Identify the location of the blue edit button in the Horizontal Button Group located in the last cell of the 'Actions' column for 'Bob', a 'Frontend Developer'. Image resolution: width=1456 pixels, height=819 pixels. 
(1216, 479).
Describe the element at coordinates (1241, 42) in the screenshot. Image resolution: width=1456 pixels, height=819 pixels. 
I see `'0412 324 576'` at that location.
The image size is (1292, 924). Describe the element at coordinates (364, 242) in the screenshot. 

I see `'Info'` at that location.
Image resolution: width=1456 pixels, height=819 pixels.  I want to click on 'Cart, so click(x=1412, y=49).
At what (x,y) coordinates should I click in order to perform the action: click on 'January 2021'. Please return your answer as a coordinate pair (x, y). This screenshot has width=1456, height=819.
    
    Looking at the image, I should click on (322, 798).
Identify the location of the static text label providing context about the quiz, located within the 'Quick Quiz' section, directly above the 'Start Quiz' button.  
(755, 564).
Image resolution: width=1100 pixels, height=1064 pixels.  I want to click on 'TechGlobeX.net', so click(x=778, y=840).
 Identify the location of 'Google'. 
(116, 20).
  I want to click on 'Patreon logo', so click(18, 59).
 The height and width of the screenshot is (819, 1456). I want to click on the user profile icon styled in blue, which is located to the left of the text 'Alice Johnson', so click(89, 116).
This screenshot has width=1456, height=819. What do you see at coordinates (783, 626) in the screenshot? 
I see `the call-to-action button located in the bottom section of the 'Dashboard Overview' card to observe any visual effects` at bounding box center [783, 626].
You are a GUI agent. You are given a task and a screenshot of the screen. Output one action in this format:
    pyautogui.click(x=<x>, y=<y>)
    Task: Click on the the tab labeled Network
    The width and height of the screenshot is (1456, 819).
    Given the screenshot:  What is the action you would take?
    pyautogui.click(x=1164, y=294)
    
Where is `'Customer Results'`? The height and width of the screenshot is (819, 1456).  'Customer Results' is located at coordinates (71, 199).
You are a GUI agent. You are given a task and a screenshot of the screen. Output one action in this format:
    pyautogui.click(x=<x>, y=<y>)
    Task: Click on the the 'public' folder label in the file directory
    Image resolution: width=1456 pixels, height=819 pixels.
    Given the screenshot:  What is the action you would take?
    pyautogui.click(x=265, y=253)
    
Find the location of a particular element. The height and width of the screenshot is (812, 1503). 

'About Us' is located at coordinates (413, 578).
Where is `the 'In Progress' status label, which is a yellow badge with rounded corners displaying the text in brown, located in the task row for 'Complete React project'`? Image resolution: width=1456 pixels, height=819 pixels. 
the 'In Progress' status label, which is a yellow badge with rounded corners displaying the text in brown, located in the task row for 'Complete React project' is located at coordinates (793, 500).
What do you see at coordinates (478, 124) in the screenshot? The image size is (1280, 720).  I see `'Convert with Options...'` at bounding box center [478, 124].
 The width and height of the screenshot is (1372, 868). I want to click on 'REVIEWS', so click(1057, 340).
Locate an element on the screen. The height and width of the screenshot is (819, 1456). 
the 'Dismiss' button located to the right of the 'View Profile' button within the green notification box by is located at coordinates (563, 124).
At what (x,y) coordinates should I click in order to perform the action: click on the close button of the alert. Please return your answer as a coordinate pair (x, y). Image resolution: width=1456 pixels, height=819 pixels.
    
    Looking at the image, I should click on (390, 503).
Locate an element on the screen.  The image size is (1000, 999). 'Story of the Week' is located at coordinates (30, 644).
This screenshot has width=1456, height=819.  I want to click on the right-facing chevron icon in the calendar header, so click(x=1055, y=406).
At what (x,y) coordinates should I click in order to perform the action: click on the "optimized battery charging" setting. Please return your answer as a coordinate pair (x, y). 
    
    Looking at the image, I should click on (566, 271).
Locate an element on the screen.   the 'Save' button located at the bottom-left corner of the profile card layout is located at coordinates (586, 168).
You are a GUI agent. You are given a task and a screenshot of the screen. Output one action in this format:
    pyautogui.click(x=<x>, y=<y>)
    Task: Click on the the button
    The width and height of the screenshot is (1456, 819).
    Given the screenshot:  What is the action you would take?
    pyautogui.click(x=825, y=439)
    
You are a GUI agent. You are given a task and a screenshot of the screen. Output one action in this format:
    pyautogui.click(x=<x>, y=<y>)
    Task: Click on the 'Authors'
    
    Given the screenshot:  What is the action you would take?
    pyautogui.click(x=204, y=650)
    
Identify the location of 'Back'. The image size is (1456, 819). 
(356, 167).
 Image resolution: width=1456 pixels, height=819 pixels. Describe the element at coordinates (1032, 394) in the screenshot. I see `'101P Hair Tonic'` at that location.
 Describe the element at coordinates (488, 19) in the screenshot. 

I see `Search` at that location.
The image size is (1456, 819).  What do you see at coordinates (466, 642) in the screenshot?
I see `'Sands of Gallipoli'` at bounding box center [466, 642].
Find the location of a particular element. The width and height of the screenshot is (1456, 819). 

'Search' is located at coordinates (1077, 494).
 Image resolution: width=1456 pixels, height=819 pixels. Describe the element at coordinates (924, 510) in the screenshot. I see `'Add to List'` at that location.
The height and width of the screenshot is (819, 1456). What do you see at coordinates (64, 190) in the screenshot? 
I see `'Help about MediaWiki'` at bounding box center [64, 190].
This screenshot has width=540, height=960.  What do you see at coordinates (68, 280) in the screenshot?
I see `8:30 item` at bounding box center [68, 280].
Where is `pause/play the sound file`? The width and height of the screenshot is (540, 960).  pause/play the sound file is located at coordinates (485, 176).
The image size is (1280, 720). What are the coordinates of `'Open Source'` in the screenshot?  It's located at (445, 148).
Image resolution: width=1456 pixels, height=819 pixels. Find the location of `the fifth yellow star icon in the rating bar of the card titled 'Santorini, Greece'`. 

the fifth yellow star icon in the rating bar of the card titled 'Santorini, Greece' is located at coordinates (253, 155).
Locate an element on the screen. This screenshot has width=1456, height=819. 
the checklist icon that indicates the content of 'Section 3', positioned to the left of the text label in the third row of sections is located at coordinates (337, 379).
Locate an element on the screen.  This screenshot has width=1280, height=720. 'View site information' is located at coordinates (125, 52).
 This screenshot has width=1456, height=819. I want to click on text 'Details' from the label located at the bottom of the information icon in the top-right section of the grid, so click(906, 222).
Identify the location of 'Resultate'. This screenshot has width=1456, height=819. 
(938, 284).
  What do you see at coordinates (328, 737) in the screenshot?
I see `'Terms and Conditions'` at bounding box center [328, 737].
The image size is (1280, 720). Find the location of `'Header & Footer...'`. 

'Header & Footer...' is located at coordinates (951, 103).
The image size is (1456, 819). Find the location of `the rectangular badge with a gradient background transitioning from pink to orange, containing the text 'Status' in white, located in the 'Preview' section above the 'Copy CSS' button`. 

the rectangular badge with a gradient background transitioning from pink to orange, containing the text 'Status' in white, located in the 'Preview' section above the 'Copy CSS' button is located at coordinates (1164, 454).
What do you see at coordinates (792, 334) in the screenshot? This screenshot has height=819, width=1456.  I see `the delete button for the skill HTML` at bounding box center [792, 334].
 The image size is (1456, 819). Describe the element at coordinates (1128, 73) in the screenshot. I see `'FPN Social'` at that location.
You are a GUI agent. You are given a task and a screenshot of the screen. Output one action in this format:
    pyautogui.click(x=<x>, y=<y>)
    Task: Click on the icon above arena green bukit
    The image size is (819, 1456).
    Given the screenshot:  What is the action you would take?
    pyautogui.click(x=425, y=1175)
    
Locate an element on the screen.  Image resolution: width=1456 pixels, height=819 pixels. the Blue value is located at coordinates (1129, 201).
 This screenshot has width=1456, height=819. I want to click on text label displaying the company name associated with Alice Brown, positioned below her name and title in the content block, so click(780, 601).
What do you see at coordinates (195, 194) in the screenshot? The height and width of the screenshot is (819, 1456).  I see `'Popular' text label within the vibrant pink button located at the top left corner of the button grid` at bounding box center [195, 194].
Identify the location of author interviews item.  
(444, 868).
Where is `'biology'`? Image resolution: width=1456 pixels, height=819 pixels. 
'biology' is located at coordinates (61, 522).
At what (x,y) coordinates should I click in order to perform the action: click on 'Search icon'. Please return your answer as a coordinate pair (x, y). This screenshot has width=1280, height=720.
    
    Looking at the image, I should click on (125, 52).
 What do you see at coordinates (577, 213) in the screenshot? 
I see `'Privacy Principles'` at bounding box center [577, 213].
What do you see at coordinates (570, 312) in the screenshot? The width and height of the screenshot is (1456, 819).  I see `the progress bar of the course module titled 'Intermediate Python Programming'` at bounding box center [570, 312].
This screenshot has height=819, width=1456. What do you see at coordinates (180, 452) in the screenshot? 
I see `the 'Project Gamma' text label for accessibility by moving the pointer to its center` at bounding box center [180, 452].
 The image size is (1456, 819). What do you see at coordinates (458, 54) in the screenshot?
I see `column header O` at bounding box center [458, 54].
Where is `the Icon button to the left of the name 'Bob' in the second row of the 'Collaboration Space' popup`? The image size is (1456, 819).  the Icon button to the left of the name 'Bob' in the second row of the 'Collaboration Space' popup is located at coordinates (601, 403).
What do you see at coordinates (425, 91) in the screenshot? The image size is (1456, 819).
________
**What is required**
In the rows starting at the line that contains "What do you see at coordinates (328, 737)" and ending at the line that contains "so click(780, 601).", rename "GUI agent" to "desktop agent". Write out only those lines, with nothing else changed.

**Output below**
  What do you see at coordinates (328, 737) in the screenshot?
I see `'Terms and Conditions'` at bounding box center [328, 737].
The image size is (1280, 720). Find the location of `'Header & Footer...'`. 

'Header & Footer...' is located at coordinates (951, 103).
The image size is (1456, 819). Find the location of `the rectangular badge with a gradient background transitioning from pink to orange, containing the text 'Status' in white, located in the 'Preview' section above the 'Copy CSS' button`. 

the rectangular badge with a gradient background transitioning from pink to orange, containing the text 'Status' in white, located in the 'Preview' section above the 'Copy CSS' button is located at coordinates (1164, 454).
What do you see at coordinates (792, 334) in the screenshot? This screenshot has height=819, width=1456.  I see `the delete button for the skill HTML` at bounding box center [792, 334].
 The image size is (1456, 819). Describe the element at coordinates (1128, 73) in the screenshot. I see `'FPN Social'` at that location.
You are a desktop agent. You are given a task and a screenshot of the screen. Output one action in this format:
    pyautogui.click(x=<x>, y=<y>)
    Task: Click on the icon above arena green bukit
    The image size is (819, 1456).
    Given the screenshot:  What is the action you would take?
    pyautogui.click(x=425, y=1175)
    
Locate an element on the screen.  Image resolution: width=1456 pixels, height=819 pixels. the Blue value is located at coordinates (1129, 201).
 This screenshot has width=1456, height=819. I want to click on text label displaying the company name associated with Alice Brown, positioned below her name and title in the content block, so click(780, 601).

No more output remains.